Challenge A = Decide whether each statement agrees with the tool and work changer abstract: (i) the carrier travels on an elongated beam parallel to the length of the machine tool; (ii) the first path runs parallel to the X-axis; (iii) the two changers are moved along the first path by separate controls. Answer yes or no for each and quote the deciding words.
Challenge B = According to the tool and work changer abstract, what kind of control governs the movement of the tool changer and the workpiece changer?

Passage =
Tool and work changer assembly

A combined tool and work changer assembly is disclosed for a machine tool wherein a carrier moves in a first path on an elongated beam parallel to the length of the machine tool. Both the tool changer and workpiece are mounted on the carrier and the tool changer is movable in the space defined by X, Y, and Z mutually perpendicular axes, with the first path being parallel to the Z-axis. This first path has a length sufficient to move the tool changer between a tool storage magazine and the machine tool, and the work changer is mounted on the second portion of the carrier to be movable in this first path between a workpiece storage area and the machine tool. Numerical control is used to control movement of the tool changer and movement of the workpiece changer with common control of both changers along the first path by movement of the carrier. This simplifies the construction of the combined changers. The foregoing abstract is merely a resume of one general application, is not a complete discussion of all principles of operation or applications, and is not to be construed as a limitation on the scope of the claimed subject matter.

Record extracts =
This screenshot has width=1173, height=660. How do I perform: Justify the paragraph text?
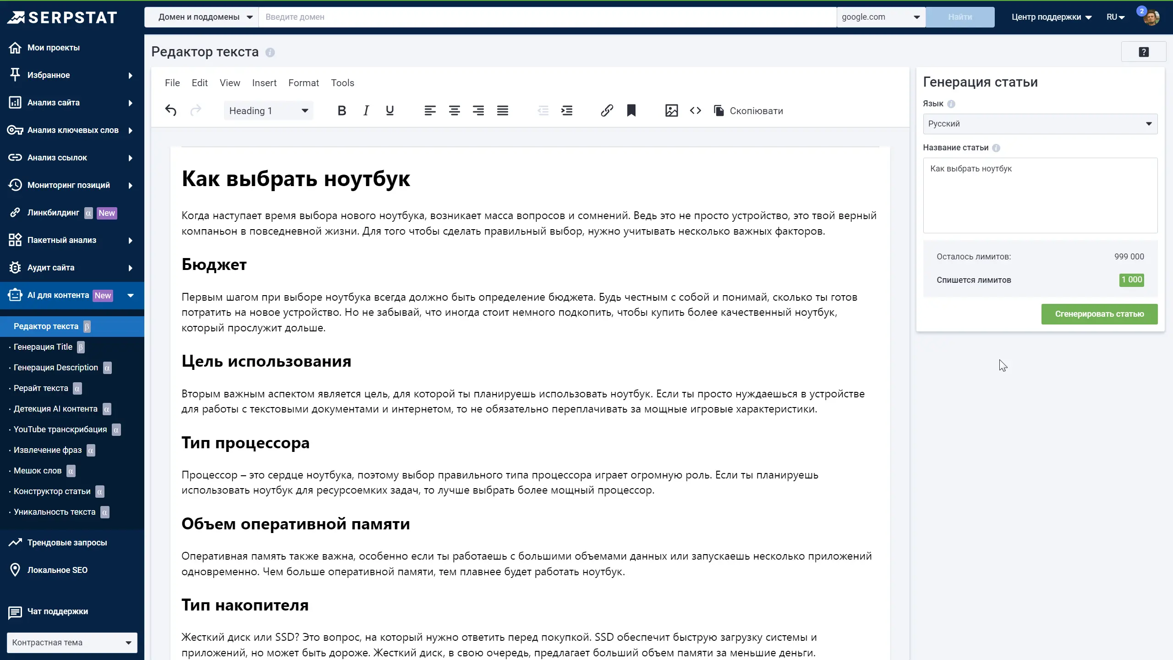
==
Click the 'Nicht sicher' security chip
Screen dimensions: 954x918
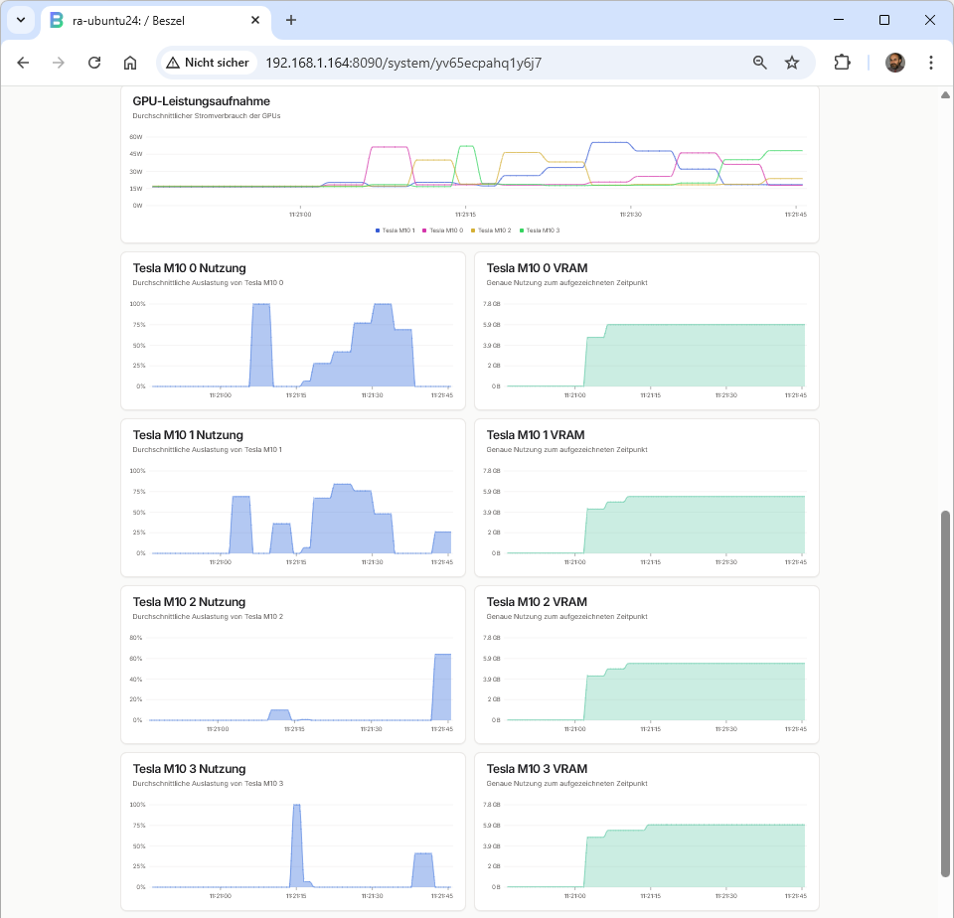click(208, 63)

Task solution A =
(i) Yes: "a carrier moves in a first path on an elongated beam parallel to the length of the machine tool"
(ii) No: "with the first path being parallel to the Z-axis"
(iii) No: "with common control of both changers along the first path by movement of the carrier"

Task solution B = Numerical control.